Plan, for the unexpected not just the optimistic version. Do SWOT analysis, run what if scenarios. Your measurement method will depend upon your project. In particular, the critical assumptions that you have set – maybe number of extra sales, sales value, new customers.

But know the decision and don’t get hooked up on the number. Measurement systems are not necessarily designed to give you an absolute answer when all you need to know is whether you need to change your decision. You can let yourself be guided by what the number isn’t rather than having to know what it is.

You should have a measure which not only tells you when to stop but hopefully when to start stopping so that you don’t overrun too far into failure and waste resources. A good foundation – and I don’t just mean bookkeeping system – will help you measure changes and give you a reality check to know when to push on, possibly when to change direction and in what direction, and when to stop.

Your measurement system should also help you with determining when you are at the edge between success and potential failure. Of course, every time you do something new – some innovation (especially outward facing), you must be by definition at the edge.

When to stop

This is now becoming a lot clearer – deciding when to stop is simply at one of these points:

When the measurements tell you that the loss or risk of loss is too great or the chances of success too small;

When you have stopped learning, or the cost of extra learnings is too high;

When risks outweigh benefits

When to stop old ideas/projects sales lines as before. But also evaluate maybe using a Pareto measure. Do 20% of your customers/products etc. give you 80% of business? What would happen if you dropped some? We do – annually. We don’t just innovate annually, we drop customers annually. And we encourage our clients to do the same. Better use of resources for the remaining customers ensures better relationships, more sales opportunities and better margins.

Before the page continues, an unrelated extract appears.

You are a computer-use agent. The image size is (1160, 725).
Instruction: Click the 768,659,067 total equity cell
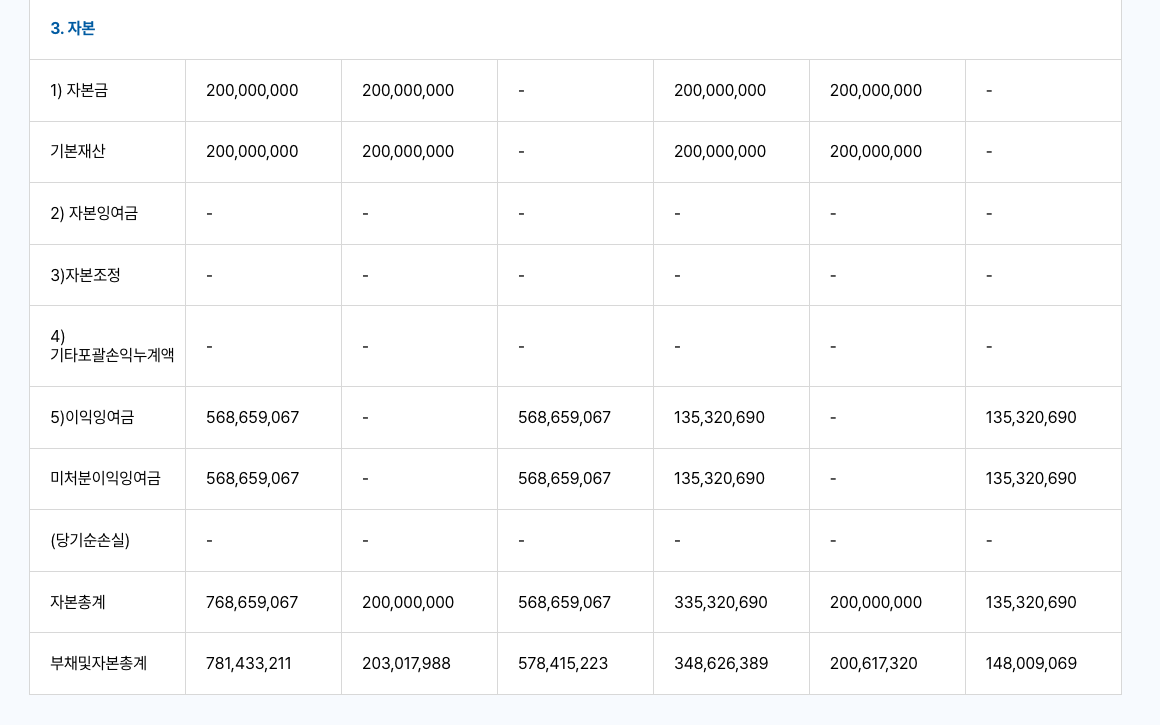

 Here’s another idea – especially true in hard times when sales are difficult to come by – don’t take them all. Make sure they fit your company plan and way of working. Too often businesses take anything that’s going and spread themselves too thinly, and that leaves them at risk of many competitors, all of whom do more in each little market the small business is trying to get into. As a small business, you can compete with the big boys. Fill your market niche –competitors then can only buy their way in. And you have no chance of being a busy fool. Less work, more profit.

 Learning

One of the key benefits is what you can learn even if you fail. Good project management dictates that that the end of every project there is a reflection time. At least a wash-up meeting between all the project members so they can discuss what has gone well, what has gone wrong, and what can be done about it in the future.

This should be documented – it doesn’t need to be good English, just bullet points will do. The important point is to disseminate this so that everybody, not just the project team, can learn from it.

I am very keen in getting my clients to write case histories. These have a number of benefits – as internal documents to record what has gone on in any new project so that everyone can learn from it, and as a marketing tool on your website and to give to customers. It’s important to produce a collective memory so the organisation does not have to repeat mistakes just because Bob has now left and taken all his experience with him.  His experience and his anecdotes will not be replicated in the future, but they will showcase how he thought about problems and quite often that insight can be adapted and implemented for existing problems. The key in writing these things up isn’t just what happened, but what you were thinking and how your thinking drove those results. Beware expert induced amnesia – you are writing to other people, who by definition don’t know what you know. Write as though you were telling a customer.

 Conclusion

We now know how:

Where the edge between success and failure is

How to measure it

How to learn from it

When to stop – new and the old

When to persist and how to change tack

And we know not to fear failure.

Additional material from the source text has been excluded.